Goal
Gather every line of the material below that contains the word "image", and copy each one out in full.

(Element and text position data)
=======
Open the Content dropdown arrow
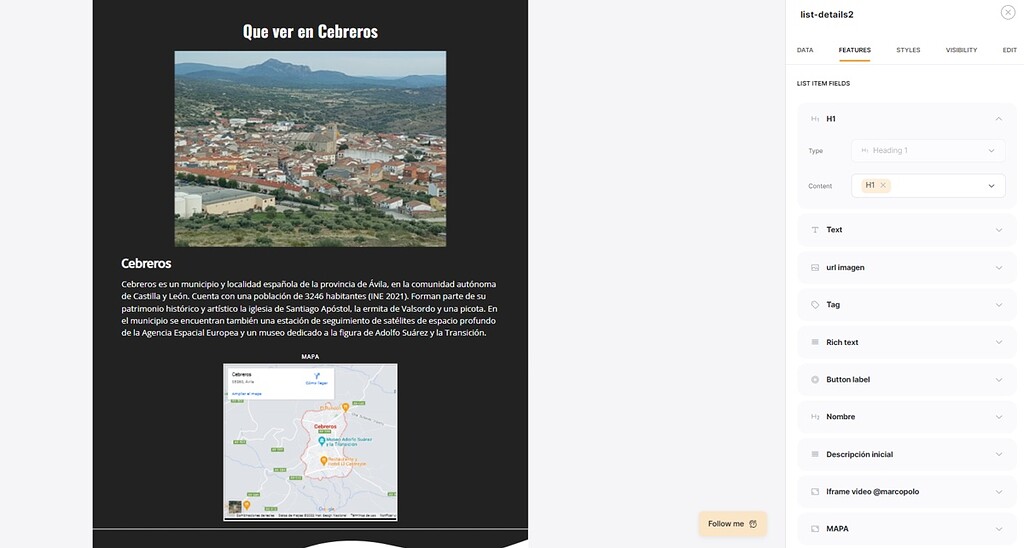 991,186
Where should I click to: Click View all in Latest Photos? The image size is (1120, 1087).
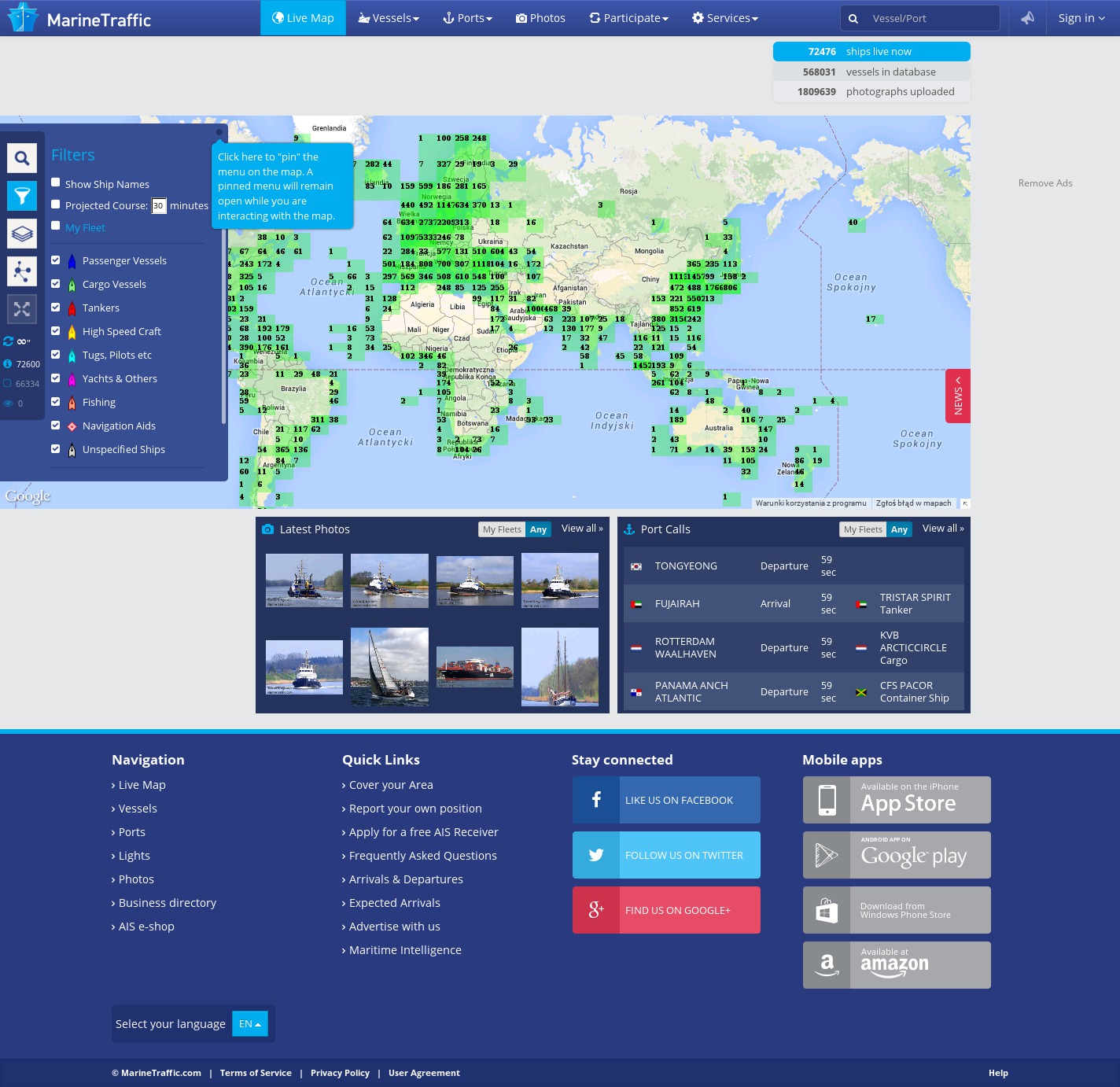click(x=582, y=529)
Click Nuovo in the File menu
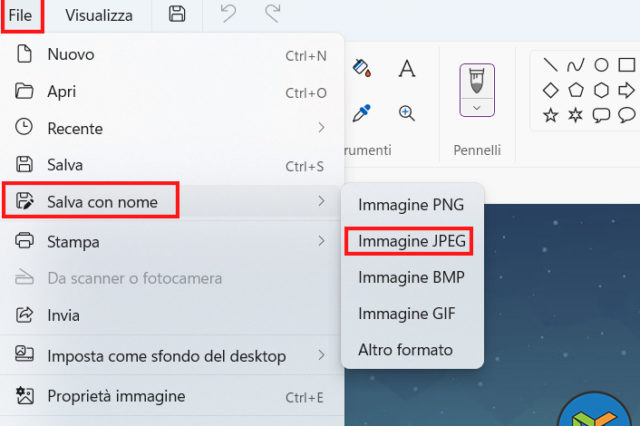Screen dimensions: 640x426 tap(70, 54)
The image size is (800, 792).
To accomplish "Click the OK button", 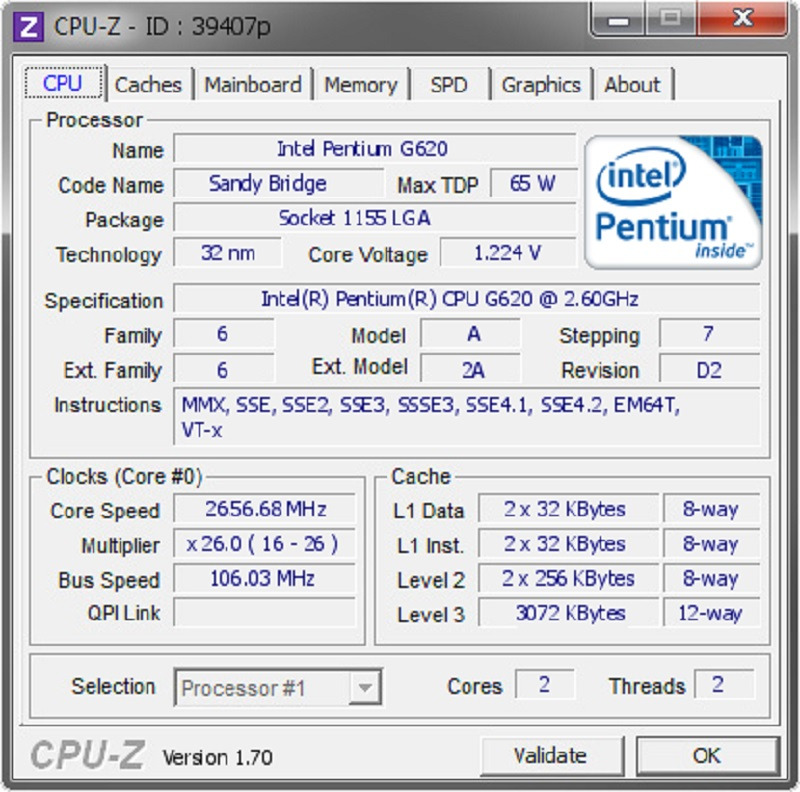I will tap(706, 755).

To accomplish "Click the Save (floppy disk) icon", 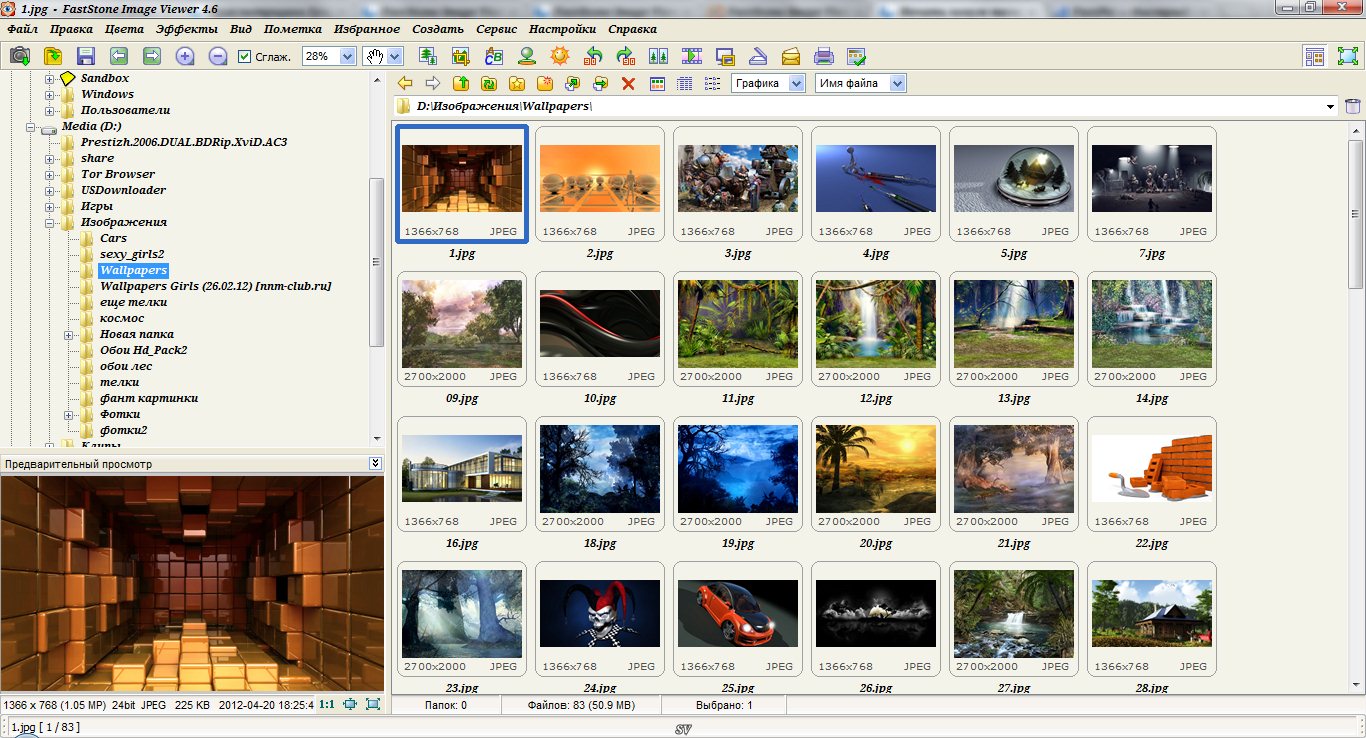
=======
Exercise answer
Where should I click to: Click View all in Latest Photos? The image size is (1120, 1087).
The image size is (800, 792).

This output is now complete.